Spinal Stimulators Repurposed to Restore Touch in Lost Limb

Imagine tying your shoes or taking a sip of coffee or cracking an egg but without any feeling in your hand. That’s life for users of even the most advanced prosthetic arms.

Although it’s possible to simulate touch by stimulating the remaining nerves in the stump after an amputation, such a surgery is highly complex and individualized. But according to a new study from the University of Pittsburgh’s Rehab Neural Engineering Labs, spinal cord stimulators commonly used to relieve chronic pain could provide a straightforward and universal method for adding sensory feedback to a prosthetic arm.

For this study, published in eLife, four amputees received spinal stimulators, which, when turned on, create the illusion of sensations in the missing arm.

Spinal Stimulators Repurposed To Restore Touch In Lost Limb

“What’s unique about this work is that we’re using devices that are already implanted in 50,000 people a year for pain — physicians in every major medical center across the country know how to do these surgical procedures — and we get similar results to highly specialized devices and procedures,” said study senior author Lee Fisher, Ph.D., assistant professor of physical medicine and rehabilitation, University of Pittsburgh School of Medicine. 
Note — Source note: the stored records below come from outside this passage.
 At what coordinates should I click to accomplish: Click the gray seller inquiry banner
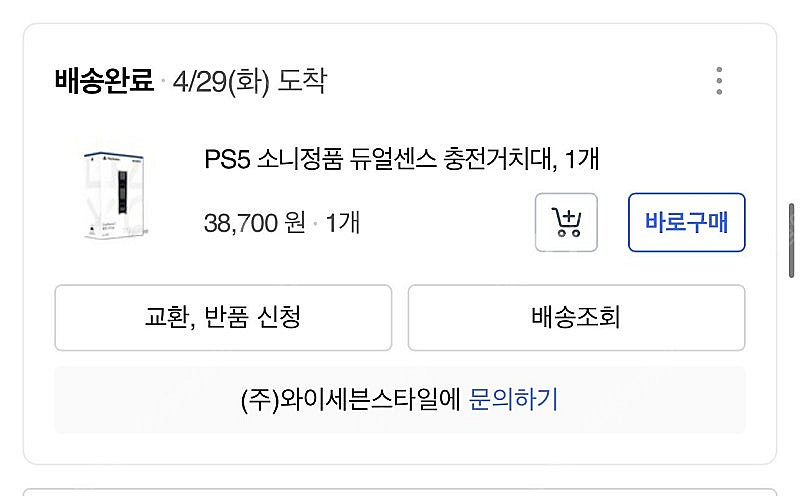coord(150,400)
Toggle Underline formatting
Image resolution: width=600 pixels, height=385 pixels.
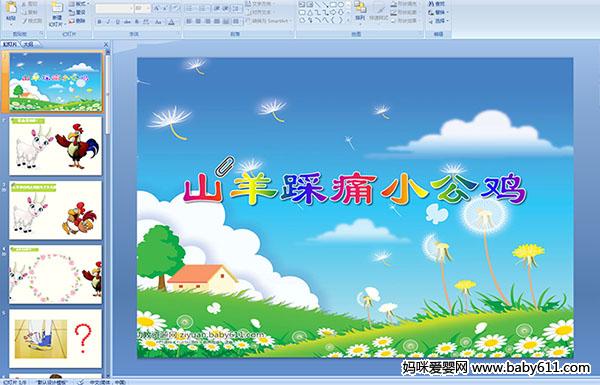[117, 22]
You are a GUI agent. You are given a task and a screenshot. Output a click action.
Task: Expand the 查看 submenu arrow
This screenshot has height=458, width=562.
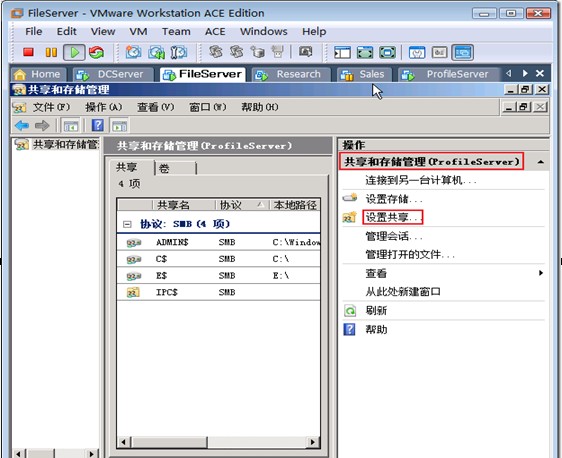click(541, 273)
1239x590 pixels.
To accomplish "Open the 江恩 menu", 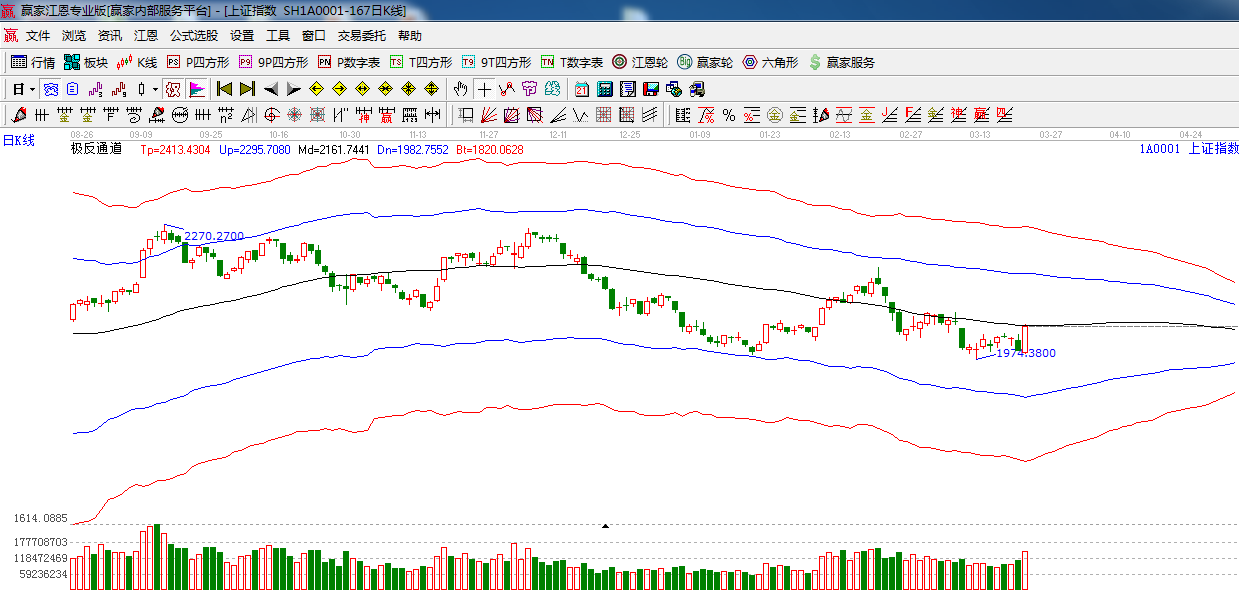I will tap(146, 35).
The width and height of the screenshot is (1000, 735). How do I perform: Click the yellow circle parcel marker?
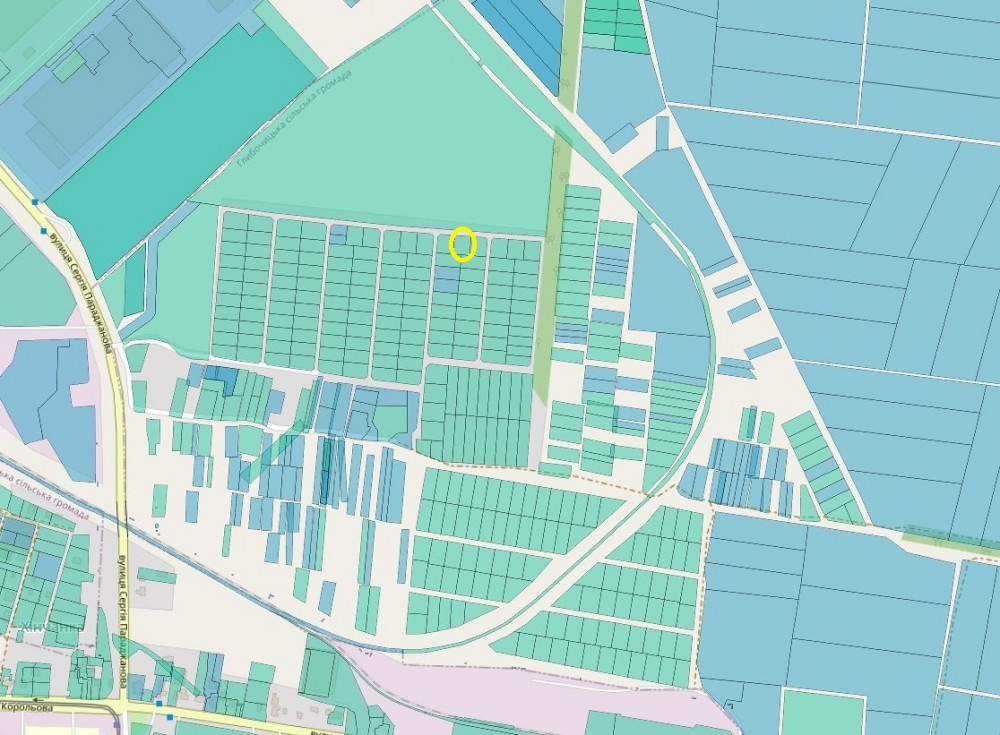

The strings of implanted spinal electrodes, which Fisher describes as about the size and shape of “fat spaghetti noodles,” run along the spinal cord, where they sit slightly to one side, atop the same nerve roots that would normally transmit sensations from the arm. Since it’s a spinal cord implant, even a person with a shoulder-level amputation can use this device 

Fisher’s team sent electrical pulses through different spots in the implanted electrodes, one at a time, while participants used a tablet to report what they were feeling and where.

All the participants experienced sensations somewhere on their missing arm or hand, and they indicated the extent of the area affected by drawing on a blank human form. Three participants reported feelings localized to a single finger or part of the palm.
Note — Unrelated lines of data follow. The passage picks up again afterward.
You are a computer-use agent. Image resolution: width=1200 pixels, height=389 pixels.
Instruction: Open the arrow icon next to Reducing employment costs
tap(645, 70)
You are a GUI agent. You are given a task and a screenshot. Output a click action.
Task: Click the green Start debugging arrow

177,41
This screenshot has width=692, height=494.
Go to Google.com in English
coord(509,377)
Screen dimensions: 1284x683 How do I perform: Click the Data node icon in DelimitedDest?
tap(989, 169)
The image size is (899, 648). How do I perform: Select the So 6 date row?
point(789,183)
“I was pretty surprised at how small the area of these sensations were that people were reporting,” Fisher said. “That’s important because we want to generate sensations only where the prosthetic limb is making contact with objects.”
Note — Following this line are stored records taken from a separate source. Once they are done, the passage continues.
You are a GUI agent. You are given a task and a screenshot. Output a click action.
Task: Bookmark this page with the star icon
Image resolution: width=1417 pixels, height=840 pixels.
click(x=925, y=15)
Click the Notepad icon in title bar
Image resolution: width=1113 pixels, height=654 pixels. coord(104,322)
When asked to describe not just where but how the stimulation felt, all four participants reported feeling natural sensations, such as touch and pressure, though these feelings often were mixed with decidedly artificial sensations, such as tingling, buzzing or prickling.

Although some degree of electrode migration is inevitable in the first few days after the leads are implanted, Fisher’s team found that the electrodes, and the sensations they generated, mostly stayed put across the month-long duration of the experiment. That’s important for the ultimate goal of creating a prosthetic arm that provides sensory feedback to the user. 

“Stability of these devices is really critical,” Fisher said. “If the electrodes are moving around, that’s going to change what a person feels when we stimulate.” 

The next big challenges are to design spinal stimulators that can be fully implanted rather than connecting to a stimulator outside the body and to demonstrate that the sensory feedback can help to improve the control of a prosthetic hand during functional tasks like tying shoes or holding an egg without accidentally crushing it. Shrinking the size of the contacts — the parts of the electrode where current comes out — is another priority. That might allow users to experience even more localized sensations. 

“Our goal here wasn’t to develop the final device that someone would use permanently,” Fisher said. “Mostly we wanted to demonstrate the possibility that something like this could work.”